[Infowarrior] - Google's "sea barge" data centers?

Richard Forno rforno at infowarrior.org
Mon Sep 15 17:39:17 UTC 2008


September 15, 2008
Google search finds seafaring solution
Murad Ahmed, Technology Reporter

http://technology.timesonline.co.uk/tol/news/tech_and_web/the_web/article4753389.ece

Google may take its battle for global domination to the high seas with  
the launch of its own “computer navy”.

The company is considering deploying the supercomputers necessary to  
operate its internet search engines on barges anchored up to seven  
miles (11km) offshore.

The “water-based data centres” would use wave energy to power and cool  
their computers, reducing Google’s costs. Their offshore status would  
also mean the company would no longer have to pay property taxes on  
its data centres, which are sited across the world, including in  
Britain.

In the patent application seen by The Times, Google writes: “Computing  
centres are located on a ship or ships, anchored in a water body from  
which energy from natural motion of the water may be captured, and  
turned into electricity and/or pumping power for cooling pumps to  
carry heat away.”

The increasing number of data centres necessary to cope with the  
massive information flows generated on popular websites has prompted  
companies to look at radical ideas to reduce their running costs.
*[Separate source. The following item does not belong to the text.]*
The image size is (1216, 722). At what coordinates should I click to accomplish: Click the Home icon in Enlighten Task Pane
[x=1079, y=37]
The supercomputers housed in the data centres, which can be the size  
of football pitches, use massive amounts of electricity to ensure they  
do not overheat. As a result the internet is not very green.
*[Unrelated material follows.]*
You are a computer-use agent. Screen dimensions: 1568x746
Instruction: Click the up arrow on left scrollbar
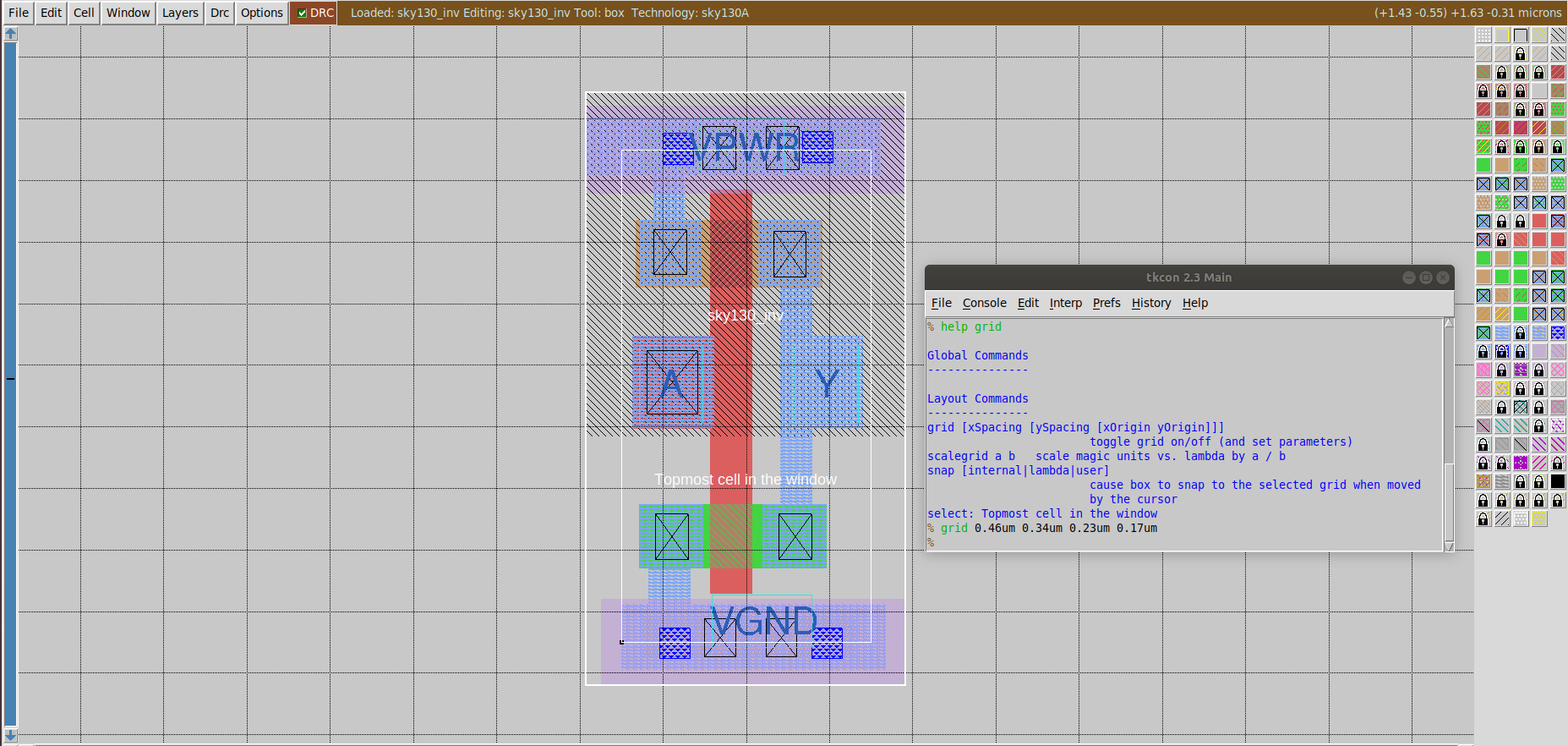pos(10,34)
Data centres consumed 1 per cent of the world’s electricity in 2005.  
By 2020 the carbon footprint of the computers that run the internet  
will be larger than that of air travel, a recent study by McKinsey, a  
consultancy firm, and the Uptime Institute, a think tank, predicted.

In an attempt to address the problem, Microsoft has investigated  
building a data centre in the cold climes of Siberia, while in Japan  
the technology firm Sun Microsystems plans to send its computers down  
an abandoned coal mine, using water from the ground as a coolant. Sun  
said it could save $9 million (£5 million) of electricity costs a year  
and use half the power the data centre would have required if it was  
at ground level.

Technology experts said Google’s “computer navy” was an unexpected but  
clever solution. Rich Miller, the author of the  
datacentreknowledge.com blog, said: “It’s really innovative, outside- 
the-box thinking.”

Google refused to say how soon its barges could set sail. The company  
said: “We file patent applications on a variety of ideas. Some of  
those ideas later mature into real products, services or  
infrastructure, some don’t.”

Concerns have been raised about whether the barges could withstand an  
event such as a hurricane. Mr Miller said: “The huge question raised  
by this proposal is how to keep the barges safe.”